● **Instructions to follow**: Show each line from the entries below that contains the word "home", copied in full.

(Element lookup entries)

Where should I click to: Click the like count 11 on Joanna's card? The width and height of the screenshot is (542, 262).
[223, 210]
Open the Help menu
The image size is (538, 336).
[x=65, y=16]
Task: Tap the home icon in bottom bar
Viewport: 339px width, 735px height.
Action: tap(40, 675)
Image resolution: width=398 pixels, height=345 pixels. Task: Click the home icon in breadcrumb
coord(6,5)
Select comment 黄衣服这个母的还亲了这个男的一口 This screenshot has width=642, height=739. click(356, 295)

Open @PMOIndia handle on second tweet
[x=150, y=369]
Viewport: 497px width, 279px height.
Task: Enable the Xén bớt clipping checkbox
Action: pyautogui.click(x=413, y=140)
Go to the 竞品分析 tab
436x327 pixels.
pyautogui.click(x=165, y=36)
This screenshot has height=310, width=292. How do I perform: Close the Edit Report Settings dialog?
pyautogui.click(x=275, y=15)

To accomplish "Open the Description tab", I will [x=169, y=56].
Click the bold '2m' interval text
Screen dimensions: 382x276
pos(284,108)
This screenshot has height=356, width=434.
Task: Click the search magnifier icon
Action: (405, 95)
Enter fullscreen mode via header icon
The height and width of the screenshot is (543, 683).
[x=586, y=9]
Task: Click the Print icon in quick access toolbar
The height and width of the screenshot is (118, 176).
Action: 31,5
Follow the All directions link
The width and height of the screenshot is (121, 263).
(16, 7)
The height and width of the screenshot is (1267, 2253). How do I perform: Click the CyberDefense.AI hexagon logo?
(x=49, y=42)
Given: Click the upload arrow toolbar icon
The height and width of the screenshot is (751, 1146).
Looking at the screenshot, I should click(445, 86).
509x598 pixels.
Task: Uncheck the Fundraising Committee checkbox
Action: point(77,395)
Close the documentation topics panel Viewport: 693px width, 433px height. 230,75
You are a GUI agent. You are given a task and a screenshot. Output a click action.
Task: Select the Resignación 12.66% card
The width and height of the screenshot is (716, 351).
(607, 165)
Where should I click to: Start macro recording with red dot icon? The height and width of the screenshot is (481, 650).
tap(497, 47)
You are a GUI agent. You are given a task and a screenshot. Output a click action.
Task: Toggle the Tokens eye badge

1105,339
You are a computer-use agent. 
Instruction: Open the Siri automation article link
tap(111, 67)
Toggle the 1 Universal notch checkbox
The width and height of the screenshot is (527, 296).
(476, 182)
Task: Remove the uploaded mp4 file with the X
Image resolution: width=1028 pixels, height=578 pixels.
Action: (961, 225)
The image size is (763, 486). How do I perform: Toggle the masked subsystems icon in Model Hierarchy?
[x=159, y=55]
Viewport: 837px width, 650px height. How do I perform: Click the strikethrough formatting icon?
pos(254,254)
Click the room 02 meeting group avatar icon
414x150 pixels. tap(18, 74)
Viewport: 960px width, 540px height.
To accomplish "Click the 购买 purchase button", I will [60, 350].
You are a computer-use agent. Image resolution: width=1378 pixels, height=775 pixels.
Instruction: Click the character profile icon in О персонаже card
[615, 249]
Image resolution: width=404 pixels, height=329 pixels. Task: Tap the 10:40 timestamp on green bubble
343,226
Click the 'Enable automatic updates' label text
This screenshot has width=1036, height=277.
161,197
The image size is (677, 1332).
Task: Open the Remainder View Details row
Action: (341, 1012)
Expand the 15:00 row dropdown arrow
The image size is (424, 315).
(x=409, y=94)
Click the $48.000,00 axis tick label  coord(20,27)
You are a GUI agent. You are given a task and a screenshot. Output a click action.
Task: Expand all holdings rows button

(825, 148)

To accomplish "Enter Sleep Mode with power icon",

● **Exercise answer**:
Task: Tap the home icon in bottom bar
Image resolution: width=398 pixels, height=345 pixels. Task: Click the home icon in breadcrumb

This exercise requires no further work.